There is only one process with a ppid of 0, and that is init, because it is the only process without a parent. All other processes are descended from it and have a ppid >= 1.
kallaguntaashok about 9 years

@goldilocks Not only one process has ppid of 0. Kernel threads also have ppid of 0.
goldilocks about 9 years

Kernel threads are not processes. A process is a userland entity.
kallaguntaashok about 9 years

@goldilocks It doesn't matter they're not processes. They show in ps and are present in /proc.
kallaguntaashok about 9 years

@goldilocks I did not said threads are processes. I merely said they have ppid equal to 0.
Milad.Nozari about 9 years

Does this mean that kernel threads have a pid in /proc ?
goldilocks about 9 years

Alright, fair enough. They do have PIDs, which is a bit confusing. All this is sort of tangential though, because there is no real answer to this question unless you define "system process". You've done it in two distinct, arbitrary ways: 1) That processes owned root are system processes. That is meaningless, and false. 2) That processes with a ppid of 0-2 are system processes.
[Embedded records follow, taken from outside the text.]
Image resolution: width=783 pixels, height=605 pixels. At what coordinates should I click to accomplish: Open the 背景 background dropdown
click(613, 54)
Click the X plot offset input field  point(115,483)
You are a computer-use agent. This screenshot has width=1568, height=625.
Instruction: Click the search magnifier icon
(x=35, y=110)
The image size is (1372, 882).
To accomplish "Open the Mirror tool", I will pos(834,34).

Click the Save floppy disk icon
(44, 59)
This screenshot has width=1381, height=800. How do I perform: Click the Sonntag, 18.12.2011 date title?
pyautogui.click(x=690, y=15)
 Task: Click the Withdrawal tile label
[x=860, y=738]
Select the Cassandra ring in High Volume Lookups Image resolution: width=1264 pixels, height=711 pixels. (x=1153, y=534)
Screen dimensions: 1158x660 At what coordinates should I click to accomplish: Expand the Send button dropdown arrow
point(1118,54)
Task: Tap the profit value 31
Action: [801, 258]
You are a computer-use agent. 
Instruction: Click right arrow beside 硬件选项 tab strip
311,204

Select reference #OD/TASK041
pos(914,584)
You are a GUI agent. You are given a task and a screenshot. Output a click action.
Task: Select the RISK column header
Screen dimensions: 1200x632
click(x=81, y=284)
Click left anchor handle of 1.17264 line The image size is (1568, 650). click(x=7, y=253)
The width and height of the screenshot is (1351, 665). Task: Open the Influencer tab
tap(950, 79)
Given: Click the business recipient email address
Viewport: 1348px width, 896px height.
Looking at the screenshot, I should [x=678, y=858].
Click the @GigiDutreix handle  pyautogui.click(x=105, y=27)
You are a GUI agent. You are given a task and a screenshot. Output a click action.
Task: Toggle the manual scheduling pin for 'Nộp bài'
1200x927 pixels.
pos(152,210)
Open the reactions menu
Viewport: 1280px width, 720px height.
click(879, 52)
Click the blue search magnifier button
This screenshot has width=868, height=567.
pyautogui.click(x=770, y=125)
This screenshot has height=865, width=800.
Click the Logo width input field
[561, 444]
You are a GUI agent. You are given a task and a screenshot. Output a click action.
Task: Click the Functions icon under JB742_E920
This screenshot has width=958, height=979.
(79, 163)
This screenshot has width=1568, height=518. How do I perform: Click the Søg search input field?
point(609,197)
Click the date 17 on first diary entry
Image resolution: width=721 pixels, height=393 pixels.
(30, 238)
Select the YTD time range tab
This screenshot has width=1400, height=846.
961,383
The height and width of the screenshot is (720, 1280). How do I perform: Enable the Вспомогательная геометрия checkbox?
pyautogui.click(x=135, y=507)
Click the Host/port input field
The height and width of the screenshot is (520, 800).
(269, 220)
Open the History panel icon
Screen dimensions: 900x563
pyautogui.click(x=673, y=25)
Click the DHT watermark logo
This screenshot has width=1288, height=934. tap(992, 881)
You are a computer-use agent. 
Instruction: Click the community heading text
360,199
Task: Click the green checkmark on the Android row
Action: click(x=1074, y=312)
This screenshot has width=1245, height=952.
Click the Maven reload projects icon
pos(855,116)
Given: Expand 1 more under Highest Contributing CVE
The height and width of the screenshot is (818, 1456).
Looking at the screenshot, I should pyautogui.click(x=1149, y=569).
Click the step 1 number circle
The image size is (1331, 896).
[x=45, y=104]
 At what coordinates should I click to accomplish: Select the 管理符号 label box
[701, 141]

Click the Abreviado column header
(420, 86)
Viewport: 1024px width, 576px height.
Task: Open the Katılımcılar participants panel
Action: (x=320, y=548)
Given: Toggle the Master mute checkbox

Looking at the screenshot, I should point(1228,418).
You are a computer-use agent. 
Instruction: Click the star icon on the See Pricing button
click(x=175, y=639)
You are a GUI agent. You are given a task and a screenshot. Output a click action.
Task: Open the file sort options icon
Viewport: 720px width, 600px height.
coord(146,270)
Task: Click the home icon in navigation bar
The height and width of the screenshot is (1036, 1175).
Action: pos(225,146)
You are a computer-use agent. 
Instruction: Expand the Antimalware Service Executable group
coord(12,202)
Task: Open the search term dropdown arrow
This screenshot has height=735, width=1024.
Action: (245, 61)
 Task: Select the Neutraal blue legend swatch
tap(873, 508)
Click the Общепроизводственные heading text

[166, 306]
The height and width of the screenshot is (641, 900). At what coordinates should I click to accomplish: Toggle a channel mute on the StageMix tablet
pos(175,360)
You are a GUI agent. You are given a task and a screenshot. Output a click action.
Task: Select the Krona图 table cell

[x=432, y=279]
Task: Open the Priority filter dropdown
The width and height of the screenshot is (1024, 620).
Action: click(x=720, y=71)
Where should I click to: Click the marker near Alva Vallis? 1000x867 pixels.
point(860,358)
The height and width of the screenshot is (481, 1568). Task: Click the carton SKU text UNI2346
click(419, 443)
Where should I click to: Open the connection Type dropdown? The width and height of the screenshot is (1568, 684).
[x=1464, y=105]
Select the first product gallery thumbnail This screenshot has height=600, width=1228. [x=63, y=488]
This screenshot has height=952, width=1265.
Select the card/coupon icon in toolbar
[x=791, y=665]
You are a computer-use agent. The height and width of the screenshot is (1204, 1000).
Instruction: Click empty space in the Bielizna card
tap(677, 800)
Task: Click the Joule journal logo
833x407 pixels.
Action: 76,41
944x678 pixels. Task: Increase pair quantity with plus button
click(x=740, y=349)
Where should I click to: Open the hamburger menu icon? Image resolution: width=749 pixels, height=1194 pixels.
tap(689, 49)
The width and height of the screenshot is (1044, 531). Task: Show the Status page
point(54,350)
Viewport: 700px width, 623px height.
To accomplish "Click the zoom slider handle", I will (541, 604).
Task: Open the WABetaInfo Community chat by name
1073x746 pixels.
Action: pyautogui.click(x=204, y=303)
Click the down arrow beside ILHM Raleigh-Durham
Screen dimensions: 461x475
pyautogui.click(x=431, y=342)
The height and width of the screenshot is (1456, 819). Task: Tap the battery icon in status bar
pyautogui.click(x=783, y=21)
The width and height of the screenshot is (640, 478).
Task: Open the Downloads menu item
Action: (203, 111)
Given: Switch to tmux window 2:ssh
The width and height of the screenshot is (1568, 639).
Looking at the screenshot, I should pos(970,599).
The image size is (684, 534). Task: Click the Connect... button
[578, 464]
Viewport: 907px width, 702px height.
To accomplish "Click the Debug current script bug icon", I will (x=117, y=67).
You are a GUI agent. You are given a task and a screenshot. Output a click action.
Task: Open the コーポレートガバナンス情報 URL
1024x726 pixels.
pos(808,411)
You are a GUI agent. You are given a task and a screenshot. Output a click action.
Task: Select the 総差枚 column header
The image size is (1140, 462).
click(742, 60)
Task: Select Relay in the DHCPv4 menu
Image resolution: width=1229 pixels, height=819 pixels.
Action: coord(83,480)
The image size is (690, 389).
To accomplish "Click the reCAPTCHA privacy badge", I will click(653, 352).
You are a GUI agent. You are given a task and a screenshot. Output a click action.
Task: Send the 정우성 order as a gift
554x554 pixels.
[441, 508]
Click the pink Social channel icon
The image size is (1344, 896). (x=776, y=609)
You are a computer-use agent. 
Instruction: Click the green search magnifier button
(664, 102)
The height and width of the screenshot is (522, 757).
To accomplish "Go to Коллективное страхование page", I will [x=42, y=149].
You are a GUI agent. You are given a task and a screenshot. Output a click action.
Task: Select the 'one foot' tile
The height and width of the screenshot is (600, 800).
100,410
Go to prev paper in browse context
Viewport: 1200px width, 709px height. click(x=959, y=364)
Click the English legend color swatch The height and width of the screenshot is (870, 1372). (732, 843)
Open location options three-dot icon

That is a bit more meaningful, but still pretty arbitrary since any process can end up with a ppid of 1. So you are promising the OP something that is not true.
goldilocks about 9 years

...unless every process is a "system" process, which does make sense -- but then it is a pointless qualifier.
kallaguntaashok about 9 years

@goldilocks Actually i like to think i gave practical answer, contrary to your non-answer.
iyrin about 9 years

They do have a pid as can be seen in htop or top or ps.
goldilocks about 9 years

If someone asks "Which floor of the building is Cleveland on?", you do not say, "You can see it from the 11th floor." You say, "Cleveland is not that kind of thing". The only critical entities are the kernel and init. Everything else is arbitrary and optional. If that's a "non answer", I give up. Believe whatever.
Milad.Nozari about 9 years

So far so good. There's only one thing left. As I mentioned I want to determine that by reading the info in /proc, and as far as I know, top gets (most of) its info from there too. How does top determine the value for command?
Milad.Nozari about 9 years

Yes, I've already got that part. But I'm talking about the value under the command column in top when you hit c. For example for android emulator it's /home/mnvoh/Android/Sdk/tools/emulator64-x86 -avd API17_AND4_2_2_4_7IN_720p -netsp+ but for kworker, which you mentioned, it's [kworker] or [kworker/3:0]
iyrin about 9 years

See the edit to the answer above and also see Gilles's answer here. stackoverflow.com/a/14176059/2407742 I believe the name field of /proc/<pid>/status is your only option when looking at a kernel thread via proc because they are not started with a command. Therefore, /proc/<pid>/cmdline is empty.
Milad.Nozari about 9 years

Your last paragraph had a really good point. I tried to read the /proc/[pid]/exe symlink, and see if that could be used, but unfortunately for any other process than the process of my own app, it requires root permissions.
Milad.Nozari about 9 years

I think I'm gonna be able to use this empty cmdline. Thanks
iyrin about 9 years

Thanks for the edit. Yes, the lack of an executed command seems to be one of the keys in determining what type of thread it is.